La CNIL joue un rôle éminent dans l'exercice de ce droit bien qu'elle ne puisse pas ordonner au détenteur d'un fichier de respecter ce droit d'accès (CE 17 Janvier 1986 au Lebon T. p 535). Cependant, la CNIL peut adresser des avertissements, voire dénoncer au parquet les infractions dont elle a connaissance (article 21-4 de la loi de 1978). Il existe un équilibre magnifique entre le maintien des conditions légales, assumé par la CNIL, et le respect des conditions légales assumé par les individus. Le législateur a vraisemblablement eut une inspiration extraordinaire en rédigeant cette loi en 1978. Les fichiers informatiques et l'enjeu économiques qu'ils représentent doivent être constitués et exploités de façon aisée. La licéité du contenu de chaque fichier est présumé systématiquement. A charge pour le propriétaire et/ou l'exploitant du fichier de laisser à chacun le droit de contrôler cette licéité de contenu.

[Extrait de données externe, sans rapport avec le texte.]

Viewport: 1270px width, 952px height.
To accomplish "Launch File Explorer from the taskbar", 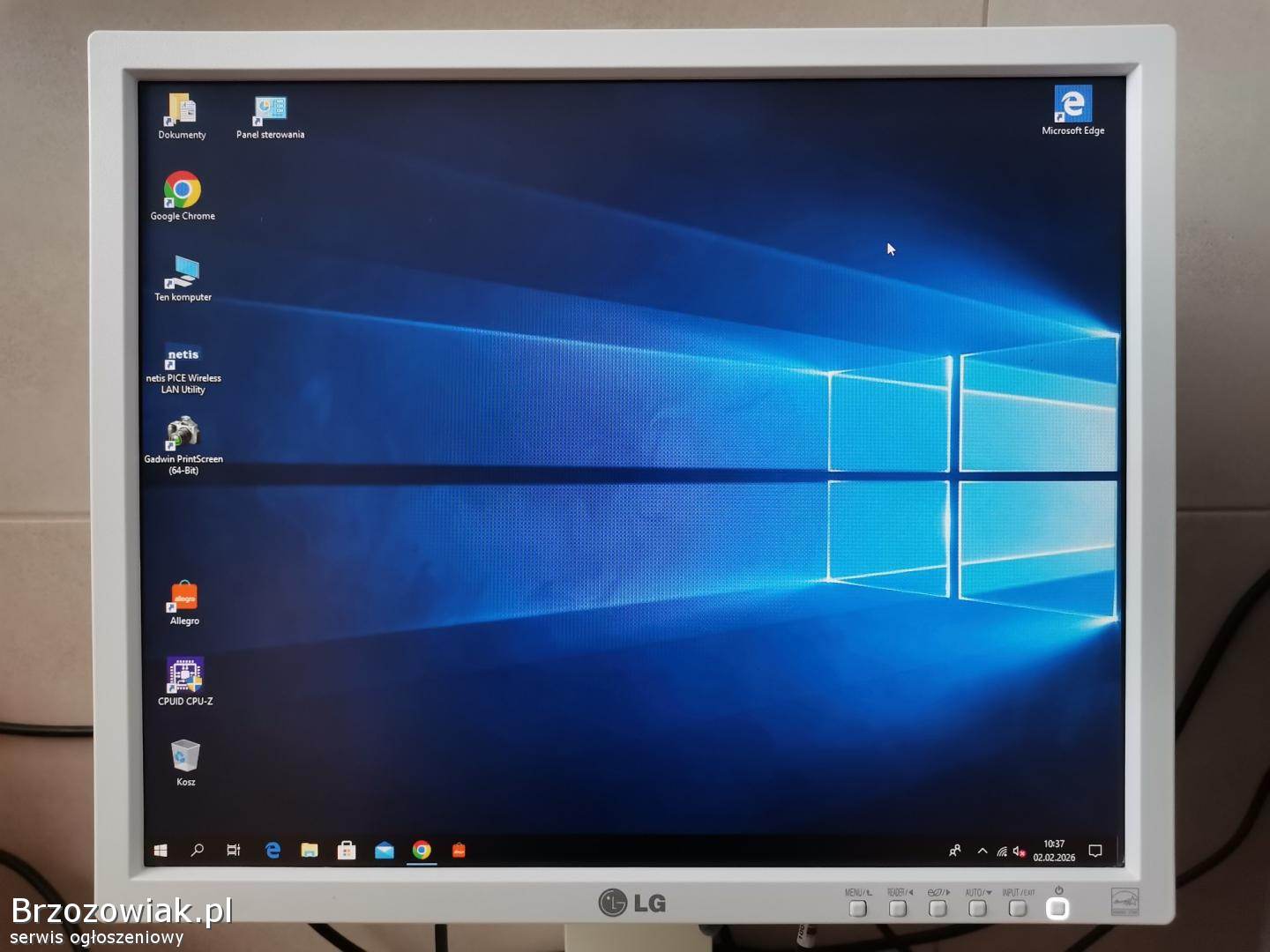I will (310, 850).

La CNIL, loin d'être un gendarme, veille simplement à la permanence de ces règles d'accès. Pour cette mission, la CNIL dispose notamment du pouvoir d'enquête et de vérification sur place (article 21-2 de la loi). Soucieuse du droit des personnes, la CNIL vient de rendre une délibération sur l'étendue de ses propres pouvoirs en garantissant le respect du contradictoire dans les affaires conduisant à un avertissement ou à une dénonciation au parquet (Délibération nº99-43 du 10 Février 1987).

On peut se réjouir du bicéphalisme du contrôle de la licéité informatique dans notre pays. Pour une fois modeste, le législateur de 1978 a entendu fixer des règles de droit et non proposer une morale bien vite dépassée. En choisissant de responsabiliser les individus, il a permis de donner toute sa force à une loi qui en vingt ans n'a pas pris une ride bien qu'étant passée de l'ère du millier d'informations traitées à la seconde à l'ère du milliard d'informations traitées à la seconde. En effet, à l'heure où la technologie du traitement des données explose, la CNIL et la loi de 1978 gardent tout leur intérêt et toute leur pertinence.